Apropriação indébita praticada pelo empregador

Por Marcelo Ivo Melo Vanderlinde,
advogado (OAB/SC n.º 23.779)

O crime de apropriação indébita tributária, decorrente da falta de recolhimento, pelo empregador, do Imposto de Renda da Pessoa Física Retido na Fonte, encontra-se tipificado no art. 2º, inciso II da Lei n.º 8.137/90, in verbis:

“Art. 2° Constitui crime da mesma natureza:
II – deixar de recolher, no prazo legal, valor de tributo ou de contribuição social, descontado ou cobrado, na qualidade de sujeito passivo de obrigação e que deveria recolher aos cofres públicos;
Pena – detenção, de 6 (seis) meses a 2 (dois) anos, e multa”.

Exposto o tipo penal que define o tema, passo a abordar os seus aspectos mais relevantes.

O conceito clássico de apropriação indébita nos é fornecido pelo art. 168 do Código Penal, que o define como “apropriar-se de coisa alheia móvel, de que tem a posse ou a detenção”.

A doutrina de Gomes assim discorre acerca do significado do ato de apropriação indébita:

“Apropriar-se, em sentido clássico, significa fazer sua uma coisa alheia, algo que não lhe pertence. Em outras palavras, atuar como dono sobre algo que não lhe pertence. No delito de apropriação, de qualquer modo, a característica fundamental é que a apropriação sucede à posse ou detenção da coisa. […] Essa posse ou detenção, ainda que só contábil, entretanto, é precária ou temporária” [i].

Assim, Correa afirma que o agente, “ao reter o dinheiro que pertence ao Poder Público, pratica inversão na sua posse, em verdadeira apropriação indevida, marcada pelo termo fatal para o recolhimento; atinge o desiderato que é o de aproximar-se da renda” [ii], situação equiparada ao delito de apropriação indébita.

Há aqueles que entendem que não se trata aqui de um caso de apropriação indébita, mas de prisão civil por dívida, onde o Fisco, com a ameaça de restringir a liberdade daqueles que praticarem a conduta descrita no tipo penal, busca um novo meio de forçar o contribuinte inadimplente ao pagamento do imposto devido.

Contudo, este entendimento é falho, pois, conforme defendem Coêlho [iii], Decomain [iv] e Fanucchi [v], ao proceder com a retenção do Imposto de Renda relativo à remuneração de seus funcionários, a empresa está agindo como um agente de arrecadação, um intermediário entre o verdadeiro contribuinte e o Fisco, sendo a responsável por recolher e repassar o tributo a quem de direito.
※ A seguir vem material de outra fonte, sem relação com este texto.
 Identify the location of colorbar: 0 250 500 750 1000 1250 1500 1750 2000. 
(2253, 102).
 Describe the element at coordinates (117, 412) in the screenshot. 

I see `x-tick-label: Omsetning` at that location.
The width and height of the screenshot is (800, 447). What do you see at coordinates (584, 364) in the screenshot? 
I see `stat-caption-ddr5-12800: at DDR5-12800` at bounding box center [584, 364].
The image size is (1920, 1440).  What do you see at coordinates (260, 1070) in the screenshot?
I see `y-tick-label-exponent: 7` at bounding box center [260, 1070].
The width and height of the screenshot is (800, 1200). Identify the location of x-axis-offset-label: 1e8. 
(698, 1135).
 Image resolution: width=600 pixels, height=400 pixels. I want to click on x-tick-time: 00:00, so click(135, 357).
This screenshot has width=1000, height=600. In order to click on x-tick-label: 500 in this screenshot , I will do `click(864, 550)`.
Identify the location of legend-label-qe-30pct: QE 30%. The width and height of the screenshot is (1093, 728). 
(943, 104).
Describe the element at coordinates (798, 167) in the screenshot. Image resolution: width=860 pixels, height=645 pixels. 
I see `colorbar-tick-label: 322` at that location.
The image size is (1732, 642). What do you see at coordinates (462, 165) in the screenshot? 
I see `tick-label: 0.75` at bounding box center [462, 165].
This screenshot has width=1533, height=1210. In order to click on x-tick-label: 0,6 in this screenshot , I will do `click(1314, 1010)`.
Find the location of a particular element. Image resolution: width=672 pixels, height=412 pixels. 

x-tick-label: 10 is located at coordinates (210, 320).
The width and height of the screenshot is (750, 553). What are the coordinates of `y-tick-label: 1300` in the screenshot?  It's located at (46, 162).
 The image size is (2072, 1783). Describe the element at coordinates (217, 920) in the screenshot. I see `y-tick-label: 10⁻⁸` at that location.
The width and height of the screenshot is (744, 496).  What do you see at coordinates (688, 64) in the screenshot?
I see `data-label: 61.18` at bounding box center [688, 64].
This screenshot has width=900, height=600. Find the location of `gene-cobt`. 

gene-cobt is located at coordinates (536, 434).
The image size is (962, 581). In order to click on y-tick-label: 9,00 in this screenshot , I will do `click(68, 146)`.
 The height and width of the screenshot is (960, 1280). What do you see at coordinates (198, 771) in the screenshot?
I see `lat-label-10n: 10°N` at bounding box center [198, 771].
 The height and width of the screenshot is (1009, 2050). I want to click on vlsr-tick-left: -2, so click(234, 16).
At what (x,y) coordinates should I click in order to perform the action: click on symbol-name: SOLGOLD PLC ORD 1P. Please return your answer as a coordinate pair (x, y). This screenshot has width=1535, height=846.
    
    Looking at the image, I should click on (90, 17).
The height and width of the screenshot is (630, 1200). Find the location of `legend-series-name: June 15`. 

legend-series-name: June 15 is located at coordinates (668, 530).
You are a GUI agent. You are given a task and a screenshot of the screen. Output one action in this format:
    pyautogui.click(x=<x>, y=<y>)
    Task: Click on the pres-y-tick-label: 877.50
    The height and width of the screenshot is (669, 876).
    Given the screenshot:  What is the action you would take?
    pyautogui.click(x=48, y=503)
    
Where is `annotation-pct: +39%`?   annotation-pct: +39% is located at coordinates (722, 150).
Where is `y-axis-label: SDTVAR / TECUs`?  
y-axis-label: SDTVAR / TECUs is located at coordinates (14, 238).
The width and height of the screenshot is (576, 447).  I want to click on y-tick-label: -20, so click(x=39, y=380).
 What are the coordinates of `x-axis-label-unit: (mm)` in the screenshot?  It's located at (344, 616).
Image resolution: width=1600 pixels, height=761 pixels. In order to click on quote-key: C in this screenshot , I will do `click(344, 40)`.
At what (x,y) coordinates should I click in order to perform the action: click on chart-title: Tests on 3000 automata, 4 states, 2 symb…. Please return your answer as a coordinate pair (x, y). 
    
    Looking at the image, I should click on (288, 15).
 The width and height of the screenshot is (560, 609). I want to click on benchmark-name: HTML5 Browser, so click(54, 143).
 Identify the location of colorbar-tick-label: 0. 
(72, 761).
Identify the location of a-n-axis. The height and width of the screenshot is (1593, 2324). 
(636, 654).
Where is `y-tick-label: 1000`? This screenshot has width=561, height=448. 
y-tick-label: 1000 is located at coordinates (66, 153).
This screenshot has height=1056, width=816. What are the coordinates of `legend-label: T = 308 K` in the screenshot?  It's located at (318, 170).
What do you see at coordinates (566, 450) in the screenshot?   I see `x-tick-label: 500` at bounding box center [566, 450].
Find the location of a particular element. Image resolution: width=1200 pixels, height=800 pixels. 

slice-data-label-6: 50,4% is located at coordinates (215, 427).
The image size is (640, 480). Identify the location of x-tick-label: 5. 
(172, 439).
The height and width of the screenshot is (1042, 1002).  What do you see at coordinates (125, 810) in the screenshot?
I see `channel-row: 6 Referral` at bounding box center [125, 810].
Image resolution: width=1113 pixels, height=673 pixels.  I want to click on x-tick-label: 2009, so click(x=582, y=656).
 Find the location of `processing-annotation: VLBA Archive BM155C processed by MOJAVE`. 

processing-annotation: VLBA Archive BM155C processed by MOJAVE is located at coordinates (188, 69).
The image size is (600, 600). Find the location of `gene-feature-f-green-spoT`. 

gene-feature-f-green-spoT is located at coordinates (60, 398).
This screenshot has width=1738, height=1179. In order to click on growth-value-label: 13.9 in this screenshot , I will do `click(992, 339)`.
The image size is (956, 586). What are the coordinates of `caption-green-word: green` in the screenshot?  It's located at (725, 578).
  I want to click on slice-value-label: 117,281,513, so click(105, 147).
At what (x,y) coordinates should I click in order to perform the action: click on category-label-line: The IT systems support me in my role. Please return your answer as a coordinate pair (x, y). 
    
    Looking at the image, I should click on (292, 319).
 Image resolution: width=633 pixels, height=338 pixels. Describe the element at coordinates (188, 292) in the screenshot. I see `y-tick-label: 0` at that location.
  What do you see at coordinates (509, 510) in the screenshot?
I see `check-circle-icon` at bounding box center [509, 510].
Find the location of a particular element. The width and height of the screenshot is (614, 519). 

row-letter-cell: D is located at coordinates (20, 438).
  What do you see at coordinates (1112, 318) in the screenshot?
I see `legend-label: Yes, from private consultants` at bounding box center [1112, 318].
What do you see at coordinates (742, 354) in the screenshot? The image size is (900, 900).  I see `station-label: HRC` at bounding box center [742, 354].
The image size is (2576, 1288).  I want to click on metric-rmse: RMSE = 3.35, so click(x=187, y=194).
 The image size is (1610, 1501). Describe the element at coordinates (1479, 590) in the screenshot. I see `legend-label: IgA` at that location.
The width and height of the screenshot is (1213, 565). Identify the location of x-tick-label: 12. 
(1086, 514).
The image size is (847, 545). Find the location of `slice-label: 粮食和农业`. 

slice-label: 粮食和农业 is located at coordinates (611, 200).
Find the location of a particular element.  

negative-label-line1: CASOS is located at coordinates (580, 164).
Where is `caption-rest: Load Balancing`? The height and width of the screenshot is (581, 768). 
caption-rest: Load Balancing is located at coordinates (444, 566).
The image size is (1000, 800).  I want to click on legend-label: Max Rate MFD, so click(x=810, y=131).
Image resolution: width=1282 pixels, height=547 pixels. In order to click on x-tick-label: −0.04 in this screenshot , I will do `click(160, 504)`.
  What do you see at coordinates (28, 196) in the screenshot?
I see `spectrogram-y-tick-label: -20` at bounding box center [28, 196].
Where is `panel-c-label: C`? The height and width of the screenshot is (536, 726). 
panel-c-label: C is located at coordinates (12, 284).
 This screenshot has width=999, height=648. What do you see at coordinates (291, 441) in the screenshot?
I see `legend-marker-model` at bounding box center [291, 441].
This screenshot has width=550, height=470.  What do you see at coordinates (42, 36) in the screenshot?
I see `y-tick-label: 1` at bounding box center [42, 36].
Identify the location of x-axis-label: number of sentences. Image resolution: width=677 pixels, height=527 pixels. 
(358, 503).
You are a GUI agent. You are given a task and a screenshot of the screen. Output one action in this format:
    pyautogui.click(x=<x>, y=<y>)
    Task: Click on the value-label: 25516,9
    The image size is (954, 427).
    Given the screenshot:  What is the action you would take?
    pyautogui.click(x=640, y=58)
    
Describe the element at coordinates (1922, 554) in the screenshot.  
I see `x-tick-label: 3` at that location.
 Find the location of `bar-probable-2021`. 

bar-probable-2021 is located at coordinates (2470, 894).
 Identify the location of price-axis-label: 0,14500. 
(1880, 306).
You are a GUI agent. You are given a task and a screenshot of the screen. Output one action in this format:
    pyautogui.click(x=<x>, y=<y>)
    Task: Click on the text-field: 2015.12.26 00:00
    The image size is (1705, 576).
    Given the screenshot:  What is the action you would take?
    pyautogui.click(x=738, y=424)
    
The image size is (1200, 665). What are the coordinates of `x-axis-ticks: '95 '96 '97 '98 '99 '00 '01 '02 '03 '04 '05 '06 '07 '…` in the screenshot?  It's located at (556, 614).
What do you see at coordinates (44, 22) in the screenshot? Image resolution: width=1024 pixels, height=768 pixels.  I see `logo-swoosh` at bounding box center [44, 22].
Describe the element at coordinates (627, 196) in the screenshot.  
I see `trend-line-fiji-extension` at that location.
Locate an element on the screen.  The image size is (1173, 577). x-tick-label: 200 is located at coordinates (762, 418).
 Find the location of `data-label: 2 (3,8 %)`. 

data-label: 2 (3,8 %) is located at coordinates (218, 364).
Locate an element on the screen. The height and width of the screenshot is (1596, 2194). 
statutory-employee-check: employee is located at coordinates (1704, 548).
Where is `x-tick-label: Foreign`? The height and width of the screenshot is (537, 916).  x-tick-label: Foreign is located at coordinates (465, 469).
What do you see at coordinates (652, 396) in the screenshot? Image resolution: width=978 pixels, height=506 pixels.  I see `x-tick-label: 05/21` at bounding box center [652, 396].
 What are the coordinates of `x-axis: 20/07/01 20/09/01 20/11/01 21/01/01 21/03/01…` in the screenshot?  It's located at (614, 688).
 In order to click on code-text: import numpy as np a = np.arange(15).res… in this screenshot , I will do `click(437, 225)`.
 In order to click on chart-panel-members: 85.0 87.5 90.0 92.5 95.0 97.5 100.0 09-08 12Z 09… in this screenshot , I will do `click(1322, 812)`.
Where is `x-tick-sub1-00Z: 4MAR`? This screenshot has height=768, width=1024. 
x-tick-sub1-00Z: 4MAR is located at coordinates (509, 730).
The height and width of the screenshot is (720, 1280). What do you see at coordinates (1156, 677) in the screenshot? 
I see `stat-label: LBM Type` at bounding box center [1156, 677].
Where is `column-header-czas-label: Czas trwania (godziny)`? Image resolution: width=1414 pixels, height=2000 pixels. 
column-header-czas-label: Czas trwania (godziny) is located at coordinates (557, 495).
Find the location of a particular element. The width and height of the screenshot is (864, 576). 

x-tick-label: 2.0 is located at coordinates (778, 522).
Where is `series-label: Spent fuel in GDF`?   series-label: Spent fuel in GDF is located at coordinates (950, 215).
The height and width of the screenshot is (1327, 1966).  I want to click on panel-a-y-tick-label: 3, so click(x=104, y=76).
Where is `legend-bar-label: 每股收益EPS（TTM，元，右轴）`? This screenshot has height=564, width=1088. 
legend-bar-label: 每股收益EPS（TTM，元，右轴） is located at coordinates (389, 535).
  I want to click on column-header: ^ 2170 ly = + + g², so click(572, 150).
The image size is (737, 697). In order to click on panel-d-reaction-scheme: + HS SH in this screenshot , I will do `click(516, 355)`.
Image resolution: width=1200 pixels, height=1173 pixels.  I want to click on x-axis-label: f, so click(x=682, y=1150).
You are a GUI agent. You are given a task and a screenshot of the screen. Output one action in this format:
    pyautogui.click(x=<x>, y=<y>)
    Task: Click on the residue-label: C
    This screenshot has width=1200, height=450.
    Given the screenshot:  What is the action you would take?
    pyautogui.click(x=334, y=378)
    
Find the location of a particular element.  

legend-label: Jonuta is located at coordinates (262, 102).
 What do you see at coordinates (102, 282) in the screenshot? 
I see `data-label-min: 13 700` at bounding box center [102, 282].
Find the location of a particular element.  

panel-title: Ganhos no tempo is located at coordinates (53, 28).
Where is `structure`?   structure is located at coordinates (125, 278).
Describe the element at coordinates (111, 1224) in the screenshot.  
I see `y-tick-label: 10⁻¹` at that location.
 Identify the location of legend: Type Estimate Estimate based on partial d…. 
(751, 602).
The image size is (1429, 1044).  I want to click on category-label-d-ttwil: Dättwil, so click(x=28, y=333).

Assim, ao descontar o valor correspondente ao imposto de renda do salário percebido por seus funcionários, em função da responsabilidade tributária que lhe fora concedida, a pessoa jurídica está se apropriando legalmente do tributo. Posteriormente, ao deixar de, no prazo legal, recolher tais valores aos cofres públicos, a apropriação passa a ser indevida, eis que tais valores pertencem à União, e não à empresa. O que se pune, portanto, não é a inadimplência.

Mirabete assevera que o tipo é “o conjunto dos elementos descritivos do crime contidos na lei penal” [vi], enquanto que os elementos objetivos, conforme Santoro Filho [vii], seriam aqueles constatáveis faticamente, sem a necessidade de um juízo de valor mais aprofundado. Dentre tais elementos se destacariam o verbo, elemento nuclear do tipo e que representaria a conduta do agente, além das circunstâncias de tempo, lugar, meio e modo de execução do delito.

Deixar de recolher. Segundo Costa Júnior, “recolher é depositar a quantia recebida (descontada ou cobrada). Não recolher é a forma negativa da conduta, vale dizer, é a ausência de depósito, é a retenção indevida da quantia descontada ou cobrada do contribuinte” [viii].

No prazo legal. É o prazo determinado pela legislação tributária específica para que o tributo seja pago.

Valor de tributo. É a expressão econômica do tributo, representada em moeda.

Descontado na qualidade de sujeito passivo de obrigação. Segundo Eisele [ix], traduz-se no procedimento contábil pelo qual o responsável tributário arrecada o valor correspondente ao tributo devido pelo contribuinte, abatendo a parcela devida, por ocasião da entrega de uma remuneração que configure fato imponível tributário.

Que deveria recolher aos cofres públicos. Conforme Eisele, “é a dívida tributária, ou seja, a sujeição passiva de obrigação de dar quantia certa em dinheiro (pagar) ao Estado (Fisco)” [x].